Les critiques ont été assez sévères lors de sa présentation au Festival de Berlin en lui reprochant une approche trop commerciale et clinquante.
Et c'est évident qu'on est bien loin du noir et blanc des démons à ma porte avec une mise en scène qui rappelle plutôt celle d'un Baz Luhrmann. Et j'ai beau exécré le "style" Luhrmann (et c'est encore un euphémisme) , je me suis amusé quand un petit fou devant Gone with the bullets qui est une véritable explosion de couleurs, de mouvements de caméra, de montage nerveux pour une réalisation inventive et imprévisible. C'est surtout vrai durant la première heure qui m'a délivré là aussi un rare sentiment d'euphorie visuelle.
Jiang Wen se contrefiche ainsi des anachronismes, les assumant même, utilisant ainsi "Summertime" de Gershwin 10 ans avant sa composition !
Le gala du concours de beauté est totalement fou dans cette optique : numéro de claquette, clip façon MTV, référence à Edward Hopper ou Busby Berkeley, couleurs explosives, mouvements de grues incessants, montage incroyablement dynamique, idées délirante (la bulle géante dans laquelle se trouve les deux compères qui explosera dans leur solo de trompette).
Contrairement à Luhrmann qui confond vitesse et précipitation, opulence et bling-bling, frénésie et hystérie, Jiang Wen canalise beaucoup mieux sa réalisation. On sent une vrai désir d'expérimentations pour une approche ludique qui semble sans cesse chercher à se réinventer. Plusieurs scènes ont clairement été tournés en plan-séquences avant d'être totalement remaniées et dynamisées au montage. Ainsi on sent souvent une continuité à l'intérieur des plans même avec plusieurs coupes. Il parvient ainsi à contourner les problèmes de reconstitution ou de (re)créations numériques et les transforme en moments de poésie comme la longue séquence en voiture où tout l'environnement est entièrement en image de synthèse. Le montage à l'intérieur de ce plan-séquence le transforme en joli moment mélancolique et intimiste tout en enrichissant la thématique même du film (un amour anticonformiste incompris de la société) et la psychologie des personnages (ils viennent de consommer de l'opium).
Toutes les séquences entre Jiang Wen (l'acteur) et Shu Qi possèdent un romantisme chevronné, fou, hors-norme et iconoclaste que j'ai trouvé irrésistible. Shu Qi y est sublimée et rayonnante comme jamais (alors que je la trouve souvent un peu trop froide d'habitude).
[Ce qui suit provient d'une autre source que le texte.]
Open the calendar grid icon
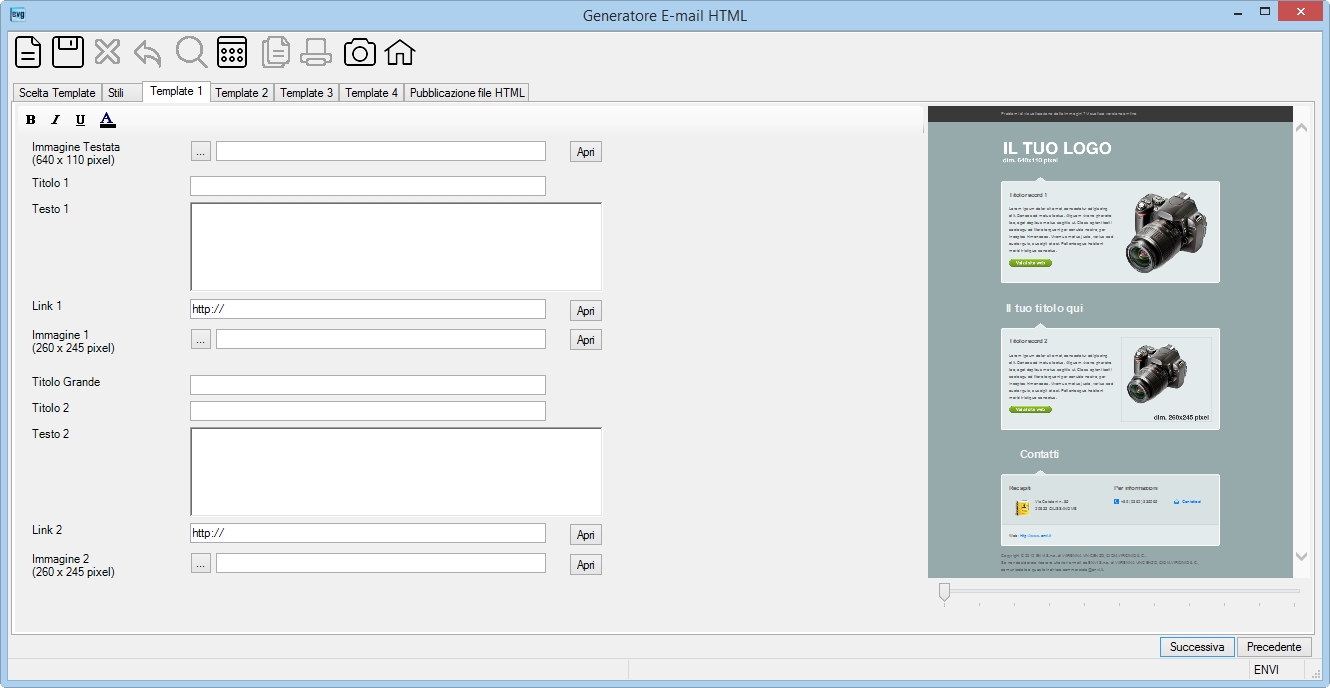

Il était évident que le rythme du film comme son style ne pouvait tenir de bout en bout cette frénésie permanente, c'est pourquoi Jiang Wen calme le jeu après la fin du premier acte dont la conclusion tragique appelait aussi à un changement d'approche. La suite est ainsi plus conventionnel mais possède toujours quelques séquences déjantés, étranges et décalés comme la punition qu'un général veut infliger à son fils et un escroc (la saillie d'un étalon ), la reconstitution filmée du drame principal ou un mariage qui vire à l'opéra et qui relance la folie initiale pour un dernier acte sous forme de poursuite en voiture assez drôle avec une chouette astuce pour continuer les dialogues sans perdre en vitesse et mouvement.
Alors bien-sûr, Gone with the bullets demeure inégal, tape à l'œil, surchargée avec des problèmes de rythme et des idées formidables pas toujours bien exploités (l'aspect mise en abîme où le personnage, condamné, doit rejouer un moment de sa vie devant la caméra avec le risque de voir sa réelle exécution se faire sous les mêmes caméra). Mais le film est aussi bien plus personnel que ce qu'on a bien pu en dire, tant dans sa description de la relation amoureuse, que sa déclaration d'amour aux artistes et affabulateurs tout en s'imposant comme une satire caustique de l'arrivisme et la superficialité des nouveaux riches chinois qui culmine dans le final avec le moulin pris d'assaut par des dizaines et dizaines de jeunes couples mariés.
Dans le même ordre, sa réalisation a toutes les raisons d'agacer un bon nombres de spectateurs. Pour ma part, j'ai été conquis par la générosité du cinéaste qui qui se livre à un étourdissant exercice de style, cherchant à fusionner le style hollywoodien ancien (glamour des années 30's ; les dialogues survoltées et omniprésent de Howard Hawks) avec la modernité d'un Scorsese ou d'un Luhrmann tout en s'inscrivant dans une identité chinoise très précise. Le film s'inspire d'ailleurs d'un célèbre fais divers qui défraya la chronique a l'époque et inspira à ce titre le premier long métrage chinois en 1921.